_Exercise aim:_ Return exactly these lines and no others: the one containing "Given: Mark 'tewtyet' as the right answer" and all that follow it to the end of the listing below.

_Records shown:_
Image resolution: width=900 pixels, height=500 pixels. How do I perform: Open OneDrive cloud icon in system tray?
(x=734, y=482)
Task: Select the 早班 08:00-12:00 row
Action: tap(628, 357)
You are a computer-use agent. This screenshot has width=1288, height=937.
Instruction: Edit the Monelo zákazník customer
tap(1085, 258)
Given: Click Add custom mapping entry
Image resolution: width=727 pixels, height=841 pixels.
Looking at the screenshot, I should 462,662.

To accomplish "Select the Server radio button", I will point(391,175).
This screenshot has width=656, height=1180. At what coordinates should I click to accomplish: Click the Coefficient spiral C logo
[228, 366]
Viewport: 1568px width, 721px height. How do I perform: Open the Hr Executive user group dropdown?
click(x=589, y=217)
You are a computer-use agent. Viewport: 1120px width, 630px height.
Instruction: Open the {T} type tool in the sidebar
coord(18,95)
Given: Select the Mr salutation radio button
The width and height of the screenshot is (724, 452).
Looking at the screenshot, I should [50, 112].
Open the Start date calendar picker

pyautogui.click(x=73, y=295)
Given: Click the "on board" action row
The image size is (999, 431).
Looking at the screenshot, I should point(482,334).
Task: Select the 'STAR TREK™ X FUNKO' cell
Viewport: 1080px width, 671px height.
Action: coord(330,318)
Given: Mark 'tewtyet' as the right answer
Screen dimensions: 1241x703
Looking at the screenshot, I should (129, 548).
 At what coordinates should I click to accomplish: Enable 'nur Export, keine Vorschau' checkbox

_Exercise answer:_
Given: Mark 'tewtyet' as the right answer
Screen dimensions: 1241x703
Looking at the screenshot, I should (129, 548).
 At what coordinates should I click to accomplish: Enable 'nur Export, keine Vorschau' checkbox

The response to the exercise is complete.